僕たちにしかできない2人だった。宮沢氷魚(ひお、25)、藤原季節(きせつ、27)が出演する映画「his」が1月24日、全国公開される。若い女性を中心に大ヒットした「愛がなんだ」の今泉力哉監督が、男性同士の恋愛をどう描くのか。LGBTQを取り巻く社会の現実にも真正面から向き合った今作で、ゲイであることを知られないよう田舎に移住した井川迅を宮沢、子供を連れ8年ぶりに迅の前に現れた初恋の人・日比野渚を藤原が演じている。

 ――大変な役ですが、オファーを聞いたときは

 宮沢:光栄でした。なかなか演じるチャンスのない役。季節君と話していたんですけど、挑戦的な作品ですし、あの今泉力哉さんがLGBTQを題材にした作品を作るという意味を考えると、やりたい役者はいっぱいいるよね、と。
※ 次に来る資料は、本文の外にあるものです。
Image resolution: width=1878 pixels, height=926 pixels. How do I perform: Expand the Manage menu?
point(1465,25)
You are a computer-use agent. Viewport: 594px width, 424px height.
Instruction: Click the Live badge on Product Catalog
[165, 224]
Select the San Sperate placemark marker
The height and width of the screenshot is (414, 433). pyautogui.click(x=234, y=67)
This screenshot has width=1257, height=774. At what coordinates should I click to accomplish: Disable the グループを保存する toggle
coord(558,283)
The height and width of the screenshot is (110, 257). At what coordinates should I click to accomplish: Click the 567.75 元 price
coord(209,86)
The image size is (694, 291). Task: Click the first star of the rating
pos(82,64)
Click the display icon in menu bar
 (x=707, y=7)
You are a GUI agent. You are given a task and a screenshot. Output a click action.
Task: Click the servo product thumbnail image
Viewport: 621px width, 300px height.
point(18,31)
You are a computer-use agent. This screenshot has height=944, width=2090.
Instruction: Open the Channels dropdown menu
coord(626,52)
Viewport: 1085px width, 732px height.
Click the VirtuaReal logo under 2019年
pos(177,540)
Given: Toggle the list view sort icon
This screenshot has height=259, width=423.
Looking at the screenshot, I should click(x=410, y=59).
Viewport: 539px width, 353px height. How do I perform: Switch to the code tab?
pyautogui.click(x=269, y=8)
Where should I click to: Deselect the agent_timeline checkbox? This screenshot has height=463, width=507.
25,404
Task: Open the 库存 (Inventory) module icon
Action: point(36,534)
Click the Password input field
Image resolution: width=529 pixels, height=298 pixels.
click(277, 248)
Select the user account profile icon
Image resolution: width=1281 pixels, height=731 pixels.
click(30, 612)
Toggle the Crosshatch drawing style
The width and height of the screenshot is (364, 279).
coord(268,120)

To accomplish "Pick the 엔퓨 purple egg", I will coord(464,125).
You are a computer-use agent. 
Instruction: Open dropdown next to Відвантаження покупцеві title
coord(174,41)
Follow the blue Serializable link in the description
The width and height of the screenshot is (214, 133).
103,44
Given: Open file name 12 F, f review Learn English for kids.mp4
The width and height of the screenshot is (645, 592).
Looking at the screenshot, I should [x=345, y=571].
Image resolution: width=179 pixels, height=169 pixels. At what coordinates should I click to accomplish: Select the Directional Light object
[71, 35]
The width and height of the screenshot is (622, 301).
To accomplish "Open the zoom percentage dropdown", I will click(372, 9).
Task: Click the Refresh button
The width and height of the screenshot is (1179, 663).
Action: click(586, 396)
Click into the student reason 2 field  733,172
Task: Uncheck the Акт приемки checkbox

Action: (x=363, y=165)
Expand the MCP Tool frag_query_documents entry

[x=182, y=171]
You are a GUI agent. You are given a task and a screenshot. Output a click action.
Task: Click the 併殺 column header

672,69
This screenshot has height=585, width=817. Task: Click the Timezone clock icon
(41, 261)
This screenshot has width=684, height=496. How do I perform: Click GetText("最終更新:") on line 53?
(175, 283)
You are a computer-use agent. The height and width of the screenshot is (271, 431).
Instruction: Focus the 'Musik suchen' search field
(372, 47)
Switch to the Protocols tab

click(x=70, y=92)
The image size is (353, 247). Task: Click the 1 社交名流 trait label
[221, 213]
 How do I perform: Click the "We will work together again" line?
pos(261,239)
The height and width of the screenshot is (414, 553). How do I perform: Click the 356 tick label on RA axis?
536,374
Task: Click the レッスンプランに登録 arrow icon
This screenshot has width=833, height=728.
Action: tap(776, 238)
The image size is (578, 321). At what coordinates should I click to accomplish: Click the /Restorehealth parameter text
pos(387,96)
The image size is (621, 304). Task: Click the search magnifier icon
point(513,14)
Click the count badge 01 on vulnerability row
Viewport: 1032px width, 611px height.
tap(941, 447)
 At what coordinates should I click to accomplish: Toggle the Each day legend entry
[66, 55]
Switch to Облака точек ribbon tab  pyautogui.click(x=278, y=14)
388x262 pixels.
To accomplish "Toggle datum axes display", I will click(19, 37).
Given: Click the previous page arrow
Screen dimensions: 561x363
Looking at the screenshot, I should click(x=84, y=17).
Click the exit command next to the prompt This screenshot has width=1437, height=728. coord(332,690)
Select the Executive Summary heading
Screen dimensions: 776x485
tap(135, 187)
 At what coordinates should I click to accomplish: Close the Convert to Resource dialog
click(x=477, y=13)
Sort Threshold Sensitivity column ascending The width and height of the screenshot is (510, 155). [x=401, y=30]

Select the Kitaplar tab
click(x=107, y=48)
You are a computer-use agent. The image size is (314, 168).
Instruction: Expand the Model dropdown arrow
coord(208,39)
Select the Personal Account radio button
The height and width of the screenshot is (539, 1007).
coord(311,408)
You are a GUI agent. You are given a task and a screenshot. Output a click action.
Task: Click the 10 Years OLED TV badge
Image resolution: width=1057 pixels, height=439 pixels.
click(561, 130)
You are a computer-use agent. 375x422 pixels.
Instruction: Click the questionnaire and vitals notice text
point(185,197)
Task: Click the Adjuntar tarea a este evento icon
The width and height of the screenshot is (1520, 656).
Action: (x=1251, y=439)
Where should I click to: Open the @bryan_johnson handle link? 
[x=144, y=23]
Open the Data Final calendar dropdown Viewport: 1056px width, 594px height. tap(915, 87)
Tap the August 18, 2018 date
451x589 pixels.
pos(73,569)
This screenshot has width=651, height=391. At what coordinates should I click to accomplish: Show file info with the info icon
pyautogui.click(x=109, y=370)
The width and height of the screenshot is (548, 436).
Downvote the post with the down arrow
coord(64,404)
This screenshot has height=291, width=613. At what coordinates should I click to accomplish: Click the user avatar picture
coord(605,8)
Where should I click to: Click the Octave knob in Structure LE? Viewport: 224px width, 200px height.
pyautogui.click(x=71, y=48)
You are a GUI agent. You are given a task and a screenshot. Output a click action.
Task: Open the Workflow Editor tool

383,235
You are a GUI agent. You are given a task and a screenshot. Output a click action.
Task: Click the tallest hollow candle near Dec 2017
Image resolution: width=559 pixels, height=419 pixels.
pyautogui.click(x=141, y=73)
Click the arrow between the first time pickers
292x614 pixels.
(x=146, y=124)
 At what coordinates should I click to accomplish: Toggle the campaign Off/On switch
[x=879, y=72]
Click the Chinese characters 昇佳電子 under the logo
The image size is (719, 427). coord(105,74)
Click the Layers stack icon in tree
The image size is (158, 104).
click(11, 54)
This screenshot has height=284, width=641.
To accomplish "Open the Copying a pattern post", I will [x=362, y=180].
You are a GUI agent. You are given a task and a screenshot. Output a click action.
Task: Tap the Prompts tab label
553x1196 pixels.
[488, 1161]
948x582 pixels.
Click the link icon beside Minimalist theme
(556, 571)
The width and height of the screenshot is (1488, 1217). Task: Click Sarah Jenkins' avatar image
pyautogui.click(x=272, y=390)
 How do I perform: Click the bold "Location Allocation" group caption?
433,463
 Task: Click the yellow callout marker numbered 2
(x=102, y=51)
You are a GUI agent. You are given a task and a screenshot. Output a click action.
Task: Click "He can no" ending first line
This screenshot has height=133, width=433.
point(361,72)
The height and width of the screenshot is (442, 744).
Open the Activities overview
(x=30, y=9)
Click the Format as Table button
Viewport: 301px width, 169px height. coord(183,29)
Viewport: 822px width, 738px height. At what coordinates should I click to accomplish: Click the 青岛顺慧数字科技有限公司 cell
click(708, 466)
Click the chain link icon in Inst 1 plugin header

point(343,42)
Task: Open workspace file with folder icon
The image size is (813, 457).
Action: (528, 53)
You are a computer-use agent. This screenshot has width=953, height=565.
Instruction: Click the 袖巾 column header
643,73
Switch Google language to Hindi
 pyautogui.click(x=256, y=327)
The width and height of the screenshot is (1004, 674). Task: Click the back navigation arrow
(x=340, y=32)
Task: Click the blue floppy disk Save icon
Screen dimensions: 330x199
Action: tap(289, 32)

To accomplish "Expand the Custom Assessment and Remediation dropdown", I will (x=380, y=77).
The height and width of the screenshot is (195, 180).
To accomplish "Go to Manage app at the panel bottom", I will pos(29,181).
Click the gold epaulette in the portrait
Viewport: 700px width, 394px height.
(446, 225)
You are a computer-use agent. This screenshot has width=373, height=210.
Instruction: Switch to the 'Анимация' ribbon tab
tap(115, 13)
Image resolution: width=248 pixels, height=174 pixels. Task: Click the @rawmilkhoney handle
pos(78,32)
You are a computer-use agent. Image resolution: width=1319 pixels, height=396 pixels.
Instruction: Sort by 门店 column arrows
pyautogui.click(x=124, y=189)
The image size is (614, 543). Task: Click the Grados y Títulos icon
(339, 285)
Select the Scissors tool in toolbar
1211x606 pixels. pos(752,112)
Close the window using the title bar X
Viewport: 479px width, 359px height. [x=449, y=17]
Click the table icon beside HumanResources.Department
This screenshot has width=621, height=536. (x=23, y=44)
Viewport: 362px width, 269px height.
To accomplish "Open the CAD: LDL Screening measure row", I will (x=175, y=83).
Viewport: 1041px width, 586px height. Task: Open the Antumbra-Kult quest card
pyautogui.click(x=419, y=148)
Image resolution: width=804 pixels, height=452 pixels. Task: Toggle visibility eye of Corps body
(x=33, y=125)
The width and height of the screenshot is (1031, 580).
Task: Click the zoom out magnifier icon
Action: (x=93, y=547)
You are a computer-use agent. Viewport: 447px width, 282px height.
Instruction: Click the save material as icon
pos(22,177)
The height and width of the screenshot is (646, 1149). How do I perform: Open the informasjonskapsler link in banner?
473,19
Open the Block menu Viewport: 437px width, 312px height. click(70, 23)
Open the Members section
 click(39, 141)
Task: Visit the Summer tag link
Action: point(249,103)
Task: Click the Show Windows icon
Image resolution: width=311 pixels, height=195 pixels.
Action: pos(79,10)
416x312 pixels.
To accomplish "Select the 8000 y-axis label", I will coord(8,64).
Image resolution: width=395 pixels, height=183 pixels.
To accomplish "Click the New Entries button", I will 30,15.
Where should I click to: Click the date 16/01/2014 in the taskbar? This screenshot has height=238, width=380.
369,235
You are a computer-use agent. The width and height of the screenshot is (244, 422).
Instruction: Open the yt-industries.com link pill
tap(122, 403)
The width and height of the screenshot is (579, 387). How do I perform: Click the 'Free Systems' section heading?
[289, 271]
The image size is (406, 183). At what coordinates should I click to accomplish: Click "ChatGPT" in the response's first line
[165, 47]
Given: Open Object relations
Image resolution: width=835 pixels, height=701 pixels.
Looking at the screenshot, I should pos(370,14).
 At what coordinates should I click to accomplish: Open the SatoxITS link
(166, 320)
 藤原:僕はこういうマイノリティーといわれる人たちを描いた作品をよく見ていたので偏見はないと思っていたんです。でも「his」で全然知識がなかったんだということを気づかされた。社会的に虐げられた人たちを描いた映画に今まで勇気をもらってきたけど、勇気を与える側に回れるんだと思いましたね。

 ――男性同士の恋愛という部分にうそが見えたら成り立たない映画ですが、パートナーとしては

 宮沢:これ以上ない存在でした。季節君じゃなきゃ全く違う作品になっていたと思う。それはそれで成立したかもしれませんが、この「his」では、たぶん僕たちでなきゃできなかった。なんというか、すごくバランスが取れていたんです。

 藤原:性格は正反対なんですけどね(笑い)。共通しているのはこの作品に対する愛情や誠実さ。それ以外はほぼ逆だといっていい。それが10日間生活して見えてきたことですね。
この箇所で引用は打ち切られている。